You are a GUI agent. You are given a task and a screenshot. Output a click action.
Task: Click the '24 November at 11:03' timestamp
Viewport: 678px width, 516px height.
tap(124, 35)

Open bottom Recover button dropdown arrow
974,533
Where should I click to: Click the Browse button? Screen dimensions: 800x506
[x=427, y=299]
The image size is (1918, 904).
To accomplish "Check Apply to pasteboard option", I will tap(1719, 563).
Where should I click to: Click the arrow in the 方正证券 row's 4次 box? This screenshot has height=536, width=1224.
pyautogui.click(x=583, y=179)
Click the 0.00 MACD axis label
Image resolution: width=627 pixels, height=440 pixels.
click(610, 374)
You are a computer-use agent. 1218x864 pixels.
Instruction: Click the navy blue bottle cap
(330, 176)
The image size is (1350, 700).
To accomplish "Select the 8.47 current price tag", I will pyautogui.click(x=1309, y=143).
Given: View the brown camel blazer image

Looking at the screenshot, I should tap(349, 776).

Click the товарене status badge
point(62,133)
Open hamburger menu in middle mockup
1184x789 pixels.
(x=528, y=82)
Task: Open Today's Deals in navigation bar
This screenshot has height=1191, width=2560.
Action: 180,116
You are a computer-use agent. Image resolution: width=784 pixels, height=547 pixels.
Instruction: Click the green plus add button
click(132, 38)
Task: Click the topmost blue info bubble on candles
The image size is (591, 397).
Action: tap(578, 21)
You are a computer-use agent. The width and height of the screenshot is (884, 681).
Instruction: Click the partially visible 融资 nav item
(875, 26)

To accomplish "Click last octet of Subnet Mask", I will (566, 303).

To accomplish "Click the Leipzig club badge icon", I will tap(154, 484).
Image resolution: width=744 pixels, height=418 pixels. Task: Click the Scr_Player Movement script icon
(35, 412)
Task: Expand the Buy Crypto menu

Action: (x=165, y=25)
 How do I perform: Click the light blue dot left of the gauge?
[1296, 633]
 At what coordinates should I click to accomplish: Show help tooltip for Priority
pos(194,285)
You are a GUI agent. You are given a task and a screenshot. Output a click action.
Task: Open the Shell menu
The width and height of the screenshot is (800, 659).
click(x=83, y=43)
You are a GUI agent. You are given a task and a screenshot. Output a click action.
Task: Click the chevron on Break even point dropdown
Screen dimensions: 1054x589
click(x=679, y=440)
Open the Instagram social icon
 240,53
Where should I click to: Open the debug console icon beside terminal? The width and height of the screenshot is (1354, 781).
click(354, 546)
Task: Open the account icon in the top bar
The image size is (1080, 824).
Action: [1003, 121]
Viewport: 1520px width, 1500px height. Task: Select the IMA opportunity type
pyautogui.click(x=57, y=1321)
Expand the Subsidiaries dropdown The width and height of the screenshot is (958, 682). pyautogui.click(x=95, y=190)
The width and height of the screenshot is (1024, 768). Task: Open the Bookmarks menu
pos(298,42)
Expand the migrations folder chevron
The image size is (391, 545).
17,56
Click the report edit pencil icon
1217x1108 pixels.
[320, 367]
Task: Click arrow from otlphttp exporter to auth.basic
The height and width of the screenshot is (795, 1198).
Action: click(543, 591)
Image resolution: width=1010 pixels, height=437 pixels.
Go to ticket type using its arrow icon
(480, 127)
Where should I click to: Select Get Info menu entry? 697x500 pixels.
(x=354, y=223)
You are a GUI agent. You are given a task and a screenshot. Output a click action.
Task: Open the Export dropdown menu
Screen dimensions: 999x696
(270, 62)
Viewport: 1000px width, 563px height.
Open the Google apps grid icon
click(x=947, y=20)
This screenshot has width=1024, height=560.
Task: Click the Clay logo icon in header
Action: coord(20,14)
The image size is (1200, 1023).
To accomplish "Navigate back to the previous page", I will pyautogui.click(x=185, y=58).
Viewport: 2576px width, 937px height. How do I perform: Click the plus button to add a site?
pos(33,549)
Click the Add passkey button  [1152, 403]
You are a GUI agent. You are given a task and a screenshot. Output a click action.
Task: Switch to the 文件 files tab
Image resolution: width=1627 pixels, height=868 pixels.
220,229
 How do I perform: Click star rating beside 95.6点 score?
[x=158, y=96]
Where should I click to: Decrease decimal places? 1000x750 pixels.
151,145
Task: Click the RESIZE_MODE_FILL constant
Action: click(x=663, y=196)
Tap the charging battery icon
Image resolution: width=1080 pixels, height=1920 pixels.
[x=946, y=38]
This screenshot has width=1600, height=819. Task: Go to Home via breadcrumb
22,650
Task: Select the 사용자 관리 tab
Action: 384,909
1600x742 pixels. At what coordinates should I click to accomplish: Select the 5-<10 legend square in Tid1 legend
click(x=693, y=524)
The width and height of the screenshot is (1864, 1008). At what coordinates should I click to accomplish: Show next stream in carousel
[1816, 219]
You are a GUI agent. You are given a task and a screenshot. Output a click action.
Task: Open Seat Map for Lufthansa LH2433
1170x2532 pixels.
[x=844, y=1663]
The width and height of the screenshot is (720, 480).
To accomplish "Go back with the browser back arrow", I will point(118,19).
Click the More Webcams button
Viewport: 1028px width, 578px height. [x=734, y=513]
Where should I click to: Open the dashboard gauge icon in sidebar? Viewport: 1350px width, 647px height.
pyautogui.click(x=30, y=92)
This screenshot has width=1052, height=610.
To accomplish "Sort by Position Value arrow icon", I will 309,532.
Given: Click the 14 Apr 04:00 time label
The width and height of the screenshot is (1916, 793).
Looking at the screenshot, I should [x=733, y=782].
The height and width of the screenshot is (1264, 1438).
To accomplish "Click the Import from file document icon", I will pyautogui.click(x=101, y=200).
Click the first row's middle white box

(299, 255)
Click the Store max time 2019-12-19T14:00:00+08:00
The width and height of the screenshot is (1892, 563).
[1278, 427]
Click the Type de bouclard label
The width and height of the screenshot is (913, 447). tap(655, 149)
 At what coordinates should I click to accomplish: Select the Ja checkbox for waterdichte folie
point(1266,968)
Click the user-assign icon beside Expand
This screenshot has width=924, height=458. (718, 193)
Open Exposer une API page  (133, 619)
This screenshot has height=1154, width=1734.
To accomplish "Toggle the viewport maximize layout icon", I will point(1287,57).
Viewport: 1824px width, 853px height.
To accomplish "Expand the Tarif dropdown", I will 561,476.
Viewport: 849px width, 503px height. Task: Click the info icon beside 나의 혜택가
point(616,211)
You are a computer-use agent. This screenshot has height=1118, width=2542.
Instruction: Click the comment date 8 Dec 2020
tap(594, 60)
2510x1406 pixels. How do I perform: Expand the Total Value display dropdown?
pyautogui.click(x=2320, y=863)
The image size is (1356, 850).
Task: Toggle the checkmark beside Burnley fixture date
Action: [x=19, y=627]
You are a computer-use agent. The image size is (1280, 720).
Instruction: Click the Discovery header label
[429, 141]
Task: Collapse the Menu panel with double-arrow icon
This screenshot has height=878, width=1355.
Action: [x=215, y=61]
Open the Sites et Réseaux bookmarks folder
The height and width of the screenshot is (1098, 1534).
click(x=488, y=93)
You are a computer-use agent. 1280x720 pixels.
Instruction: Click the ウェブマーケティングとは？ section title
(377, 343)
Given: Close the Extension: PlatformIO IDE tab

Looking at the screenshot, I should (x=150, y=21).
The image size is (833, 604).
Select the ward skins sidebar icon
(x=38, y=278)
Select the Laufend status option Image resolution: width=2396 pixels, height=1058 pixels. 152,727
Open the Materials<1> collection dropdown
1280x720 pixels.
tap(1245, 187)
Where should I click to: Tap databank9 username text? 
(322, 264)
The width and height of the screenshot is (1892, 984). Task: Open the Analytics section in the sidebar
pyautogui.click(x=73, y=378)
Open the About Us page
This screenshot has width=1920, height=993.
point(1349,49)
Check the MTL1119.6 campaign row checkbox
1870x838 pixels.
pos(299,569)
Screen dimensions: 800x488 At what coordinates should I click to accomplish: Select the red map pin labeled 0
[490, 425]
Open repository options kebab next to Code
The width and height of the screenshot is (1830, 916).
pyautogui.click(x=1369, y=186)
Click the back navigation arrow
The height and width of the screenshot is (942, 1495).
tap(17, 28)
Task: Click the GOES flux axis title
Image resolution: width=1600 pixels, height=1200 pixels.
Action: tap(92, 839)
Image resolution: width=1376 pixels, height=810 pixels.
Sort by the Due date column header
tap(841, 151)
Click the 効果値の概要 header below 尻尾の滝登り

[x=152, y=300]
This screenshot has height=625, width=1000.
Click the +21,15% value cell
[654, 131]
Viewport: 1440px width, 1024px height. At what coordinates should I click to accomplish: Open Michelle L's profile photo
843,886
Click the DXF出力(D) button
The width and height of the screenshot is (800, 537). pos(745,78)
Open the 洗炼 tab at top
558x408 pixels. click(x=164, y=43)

---------------

Once the line that contains "This screenshot has height=625, width=1000." is found, please give it again exactly, along with each line that comes after it, through the last line of the entries.

This screenshot has height=625, width=1000.
Click the +21,15% value cell
[654, 131]
Viewport: 1440px width, 1024px height. At what coordinates should I click to accomplish: Open Michelle L's profile photo
843,886
Click the DXF出力(D) button
The width and height of the screenshot is (800, 537). pos(745,78)
Open the 洗炼 tab at top
558x408 pixels. click(x=164, y=43)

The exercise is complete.